### Exercise directions
Give the number of lines below with "password" in them, leaving out anything else.

Dataset excerpts:
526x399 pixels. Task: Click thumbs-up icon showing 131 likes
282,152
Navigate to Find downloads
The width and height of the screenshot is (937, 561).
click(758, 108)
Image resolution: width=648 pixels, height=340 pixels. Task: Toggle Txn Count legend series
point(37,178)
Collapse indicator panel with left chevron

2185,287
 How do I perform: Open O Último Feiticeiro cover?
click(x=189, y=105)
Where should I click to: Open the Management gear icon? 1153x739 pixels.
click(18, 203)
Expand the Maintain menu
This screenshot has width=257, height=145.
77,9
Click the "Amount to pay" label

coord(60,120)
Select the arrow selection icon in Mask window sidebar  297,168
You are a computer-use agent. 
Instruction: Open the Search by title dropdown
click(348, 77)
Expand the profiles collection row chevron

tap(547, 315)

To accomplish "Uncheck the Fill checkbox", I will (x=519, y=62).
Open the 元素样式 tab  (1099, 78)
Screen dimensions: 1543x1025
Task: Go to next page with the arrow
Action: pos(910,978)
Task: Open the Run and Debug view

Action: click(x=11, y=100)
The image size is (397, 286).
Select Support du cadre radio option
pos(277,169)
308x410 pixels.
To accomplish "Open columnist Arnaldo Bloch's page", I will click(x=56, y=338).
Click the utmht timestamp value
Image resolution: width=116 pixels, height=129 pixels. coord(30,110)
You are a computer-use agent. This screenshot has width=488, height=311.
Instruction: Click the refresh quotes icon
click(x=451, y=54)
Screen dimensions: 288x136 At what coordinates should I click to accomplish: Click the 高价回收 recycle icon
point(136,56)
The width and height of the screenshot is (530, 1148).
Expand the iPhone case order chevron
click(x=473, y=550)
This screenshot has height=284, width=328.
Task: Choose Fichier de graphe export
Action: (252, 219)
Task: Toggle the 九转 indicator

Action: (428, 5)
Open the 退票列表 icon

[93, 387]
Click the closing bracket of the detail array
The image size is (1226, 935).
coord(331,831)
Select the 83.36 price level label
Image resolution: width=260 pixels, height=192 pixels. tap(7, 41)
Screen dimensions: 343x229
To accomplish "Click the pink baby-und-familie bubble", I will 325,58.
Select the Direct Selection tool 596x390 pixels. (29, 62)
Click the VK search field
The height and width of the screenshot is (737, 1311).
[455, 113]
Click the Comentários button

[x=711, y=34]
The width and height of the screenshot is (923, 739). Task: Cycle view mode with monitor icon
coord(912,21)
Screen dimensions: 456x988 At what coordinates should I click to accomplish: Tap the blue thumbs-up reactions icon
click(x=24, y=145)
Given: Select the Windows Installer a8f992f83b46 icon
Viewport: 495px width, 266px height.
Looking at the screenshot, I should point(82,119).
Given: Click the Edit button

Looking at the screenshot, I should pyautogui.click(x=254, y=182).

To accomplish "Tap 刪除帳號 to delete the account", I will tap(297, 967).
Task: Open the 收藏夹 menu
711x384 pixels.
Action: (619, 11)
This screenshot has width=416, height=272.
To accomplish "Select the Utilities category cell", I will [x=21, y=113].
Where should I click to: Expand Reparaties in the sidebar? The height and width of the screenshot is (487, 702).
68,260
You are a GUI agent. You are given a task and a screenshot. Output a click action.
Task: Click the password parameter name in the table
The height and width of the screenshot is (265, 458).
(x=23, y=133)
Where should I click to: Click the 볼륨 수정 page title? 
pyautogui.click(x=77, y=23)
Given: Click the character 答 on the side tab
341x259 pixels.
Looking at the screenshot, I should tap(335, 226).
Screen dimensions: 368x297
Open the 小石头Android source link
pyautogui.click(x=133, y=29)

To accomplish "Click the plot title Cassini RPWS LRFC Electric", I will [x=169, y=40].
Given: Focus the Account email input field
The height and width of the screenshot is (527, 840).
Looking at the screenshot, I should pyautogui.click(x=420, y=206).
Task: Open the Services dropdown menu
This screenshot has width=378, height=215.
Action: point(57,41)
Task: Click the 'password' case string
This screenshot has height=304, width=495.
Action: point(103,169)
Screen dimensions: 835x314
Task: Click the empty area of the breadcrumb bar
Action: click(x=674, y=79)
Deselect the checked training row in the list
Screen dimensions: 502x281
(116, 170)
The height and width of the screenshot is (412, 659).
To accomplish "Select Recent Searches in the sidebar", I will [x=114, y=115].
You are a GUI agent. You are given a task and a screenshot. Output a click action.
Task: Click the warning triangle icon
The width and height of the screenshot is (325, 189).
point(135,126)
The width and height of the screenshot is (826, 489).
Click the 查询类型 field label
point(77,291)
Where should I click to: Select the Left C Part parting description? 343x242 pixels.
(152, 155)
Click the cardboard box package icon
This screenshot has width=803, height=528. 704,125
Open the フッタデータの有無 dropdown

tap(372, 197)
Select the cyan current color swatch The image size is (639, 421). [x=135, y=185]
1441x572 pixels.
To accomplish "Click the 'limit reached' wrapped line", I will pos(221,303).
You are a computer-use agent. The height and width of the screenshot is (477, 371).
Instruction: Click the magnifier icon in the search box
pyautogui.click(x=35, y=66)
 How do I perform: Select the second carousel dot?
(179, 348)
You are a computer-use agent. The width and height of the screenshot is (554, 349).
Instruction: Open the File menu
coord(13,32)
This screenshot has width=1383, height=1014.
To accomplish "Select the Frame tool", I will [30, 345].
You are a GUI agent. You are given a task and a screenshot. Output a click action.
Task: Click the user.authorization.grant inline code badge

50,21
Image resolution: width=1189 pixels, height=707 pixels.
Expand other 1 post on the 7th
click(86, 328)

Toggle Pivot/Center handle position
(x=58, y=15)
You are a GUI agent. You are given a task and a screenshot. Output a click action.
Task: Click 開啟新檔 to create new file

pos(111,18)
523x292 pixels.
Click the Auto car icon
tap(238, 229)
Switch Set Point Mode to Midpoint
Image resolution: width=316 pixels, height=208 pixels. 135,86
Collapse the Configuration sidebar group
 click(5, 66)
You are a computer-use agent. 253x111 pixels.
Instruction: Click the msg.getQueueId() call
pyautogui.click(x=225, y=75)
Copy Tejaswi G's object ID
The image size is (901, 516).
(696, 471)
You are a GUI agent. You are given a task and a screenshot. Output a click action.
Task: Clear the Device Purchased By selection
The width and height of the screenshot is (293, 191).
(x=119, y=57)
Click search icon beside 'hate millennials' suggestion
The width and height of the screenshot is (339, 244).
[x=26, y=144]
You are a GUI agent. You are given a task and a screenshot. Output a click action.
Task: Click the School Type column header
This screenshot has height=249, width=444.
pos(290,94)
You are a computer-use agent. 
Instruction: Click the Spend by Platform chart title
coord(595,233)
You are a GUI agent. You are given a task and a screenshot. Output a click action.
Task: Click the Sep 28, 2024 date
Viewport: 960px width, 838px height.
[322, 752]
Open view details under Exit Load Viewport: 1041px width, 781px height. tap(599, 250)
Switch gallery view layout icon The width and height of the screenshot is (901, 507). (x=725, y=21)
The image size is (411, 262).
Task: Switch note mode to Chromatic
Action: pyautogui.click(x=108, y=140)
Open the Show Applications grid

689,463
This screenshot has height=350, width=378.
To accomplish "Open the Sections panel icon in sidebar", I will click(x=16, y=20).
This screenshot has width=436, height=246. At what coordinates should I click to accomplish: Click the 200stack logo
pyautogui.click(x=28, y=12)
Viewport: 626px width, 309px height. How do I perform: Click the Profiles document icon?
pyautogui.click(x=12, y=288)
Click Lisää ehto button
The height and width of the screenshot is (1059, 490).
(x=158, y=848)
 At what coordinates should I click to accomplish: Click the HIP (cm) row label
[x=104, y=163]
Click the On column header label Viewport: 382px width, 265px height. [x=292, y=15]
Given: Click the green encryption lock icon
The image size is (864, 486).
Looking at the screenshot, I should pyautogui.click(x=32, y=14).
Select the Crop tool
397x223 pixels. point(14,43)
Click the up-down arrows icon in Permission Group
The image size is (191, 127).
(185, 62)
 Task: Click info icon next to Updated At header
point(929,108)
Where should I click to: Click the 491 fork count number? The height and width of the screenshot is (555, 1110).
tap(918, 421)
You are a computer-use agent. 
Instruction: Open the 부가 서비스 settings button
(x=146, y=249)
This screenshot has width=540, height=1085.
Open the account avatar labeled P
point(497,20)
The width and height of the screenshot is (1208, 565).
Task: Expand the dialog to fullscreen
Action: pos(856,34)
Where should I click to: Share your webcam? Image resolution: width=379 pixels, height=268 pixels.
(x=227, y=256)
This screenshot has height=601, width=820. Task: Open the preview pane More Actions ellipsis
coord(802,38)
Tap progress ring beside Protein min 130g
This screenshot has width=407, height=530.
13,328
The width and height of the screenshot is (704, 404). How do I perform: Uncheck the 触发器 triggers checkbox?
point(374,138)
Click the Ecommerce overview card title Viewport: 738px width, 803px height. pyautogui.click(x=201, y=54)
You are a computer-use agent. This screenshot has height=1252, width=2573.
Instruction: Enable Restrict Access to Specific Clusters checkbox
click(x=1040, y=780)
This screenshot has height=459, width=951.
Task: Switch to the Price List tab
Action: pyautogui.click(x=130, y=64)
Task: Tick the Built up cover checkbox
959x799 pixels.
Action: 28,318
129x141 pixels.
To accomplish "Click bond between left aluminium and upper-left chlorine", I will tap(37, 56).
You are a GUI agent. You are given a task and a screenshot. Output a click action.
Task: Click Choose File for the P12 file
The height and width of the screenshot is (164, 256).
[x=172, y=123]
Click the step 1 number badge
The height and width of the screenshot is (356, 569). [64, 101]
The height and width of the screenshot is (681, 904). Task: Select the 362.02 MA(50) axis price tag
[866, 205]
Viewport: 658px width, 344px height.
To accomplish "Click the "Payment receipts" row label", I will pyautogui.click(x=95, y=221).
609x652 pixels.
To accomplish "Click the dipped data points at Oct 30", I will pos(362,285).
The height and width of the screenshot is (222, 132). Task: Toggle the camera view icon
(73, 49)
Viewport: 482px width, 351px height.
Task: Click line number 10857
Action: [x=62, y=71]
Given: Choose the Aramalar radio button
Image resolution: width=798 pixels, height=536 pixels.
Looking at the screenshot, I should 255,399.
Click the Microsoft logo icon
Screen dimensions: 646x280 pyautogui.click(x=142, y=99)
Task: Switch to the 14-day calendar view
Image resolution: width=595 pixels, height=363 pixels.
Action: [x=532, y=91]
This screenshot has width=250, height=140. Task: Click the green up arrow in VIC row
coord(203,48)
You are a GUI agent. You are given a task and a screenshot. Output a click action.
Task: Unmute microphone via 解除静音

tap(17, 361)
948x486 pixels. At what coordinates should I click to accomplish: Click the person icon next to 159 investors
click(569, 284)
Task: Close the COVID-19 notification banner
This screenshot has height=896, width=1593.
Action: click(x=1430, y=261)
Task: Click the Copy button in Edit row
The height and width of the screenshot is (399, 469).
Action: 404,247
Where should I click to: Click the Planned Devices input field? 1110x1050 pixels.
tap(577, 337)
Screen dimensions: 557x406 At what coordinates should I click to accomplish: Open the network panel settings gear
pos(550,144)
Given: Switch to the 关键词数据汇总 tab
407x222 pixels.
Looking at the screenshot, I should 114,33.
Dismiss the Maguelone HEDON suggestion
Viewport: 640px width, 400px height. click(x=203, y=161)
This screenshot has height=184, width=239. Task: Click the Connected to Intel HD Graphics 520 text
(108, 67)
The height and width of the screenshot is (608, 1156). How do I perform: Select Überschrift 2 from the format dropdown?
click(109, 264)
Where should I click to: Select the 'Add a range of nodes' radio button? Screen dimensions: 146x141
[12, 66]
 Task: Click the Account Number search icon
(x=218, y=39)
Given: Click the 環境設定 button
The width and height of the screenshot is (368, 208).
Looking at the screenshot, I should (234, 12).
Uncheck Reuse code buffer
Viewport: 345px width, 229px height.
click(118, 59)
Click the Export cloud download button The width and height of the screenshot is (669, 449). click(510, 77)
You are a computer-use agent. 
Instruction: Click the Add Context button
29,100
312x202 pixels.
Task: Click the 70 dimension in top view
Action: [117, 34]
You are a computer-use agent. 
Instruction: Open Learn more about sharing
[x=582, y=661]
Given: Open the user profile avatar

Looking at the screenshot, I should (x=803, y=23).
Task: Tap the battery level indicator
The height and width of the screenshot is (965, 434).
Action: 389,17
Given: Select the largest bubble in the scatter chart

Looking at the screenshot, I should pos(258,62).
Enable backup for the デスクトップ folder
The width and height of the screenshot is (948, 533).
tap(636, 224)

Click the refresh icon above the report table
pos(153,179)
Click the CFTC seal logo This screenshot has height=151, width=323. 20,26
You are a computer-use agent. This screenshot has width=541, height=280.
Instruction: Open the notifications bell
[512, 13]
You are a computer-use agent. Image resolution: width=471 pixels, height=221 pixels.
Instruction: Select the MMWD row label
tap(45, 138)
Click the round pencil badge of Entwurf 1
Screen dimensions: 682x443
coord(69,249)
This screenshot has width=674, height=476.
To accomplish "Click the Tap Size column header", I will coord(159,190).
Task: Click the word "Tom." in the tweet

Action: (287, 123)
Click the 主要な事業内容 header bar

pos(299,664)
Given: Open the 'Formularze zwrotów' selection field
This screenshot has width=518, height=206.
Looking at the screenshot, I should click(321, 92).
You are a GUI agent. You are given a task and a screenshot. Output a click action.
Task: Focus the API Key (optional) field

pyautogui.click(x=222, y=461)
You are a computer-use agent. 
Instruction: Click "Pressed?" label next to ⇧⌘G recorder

### Solution to this problem
2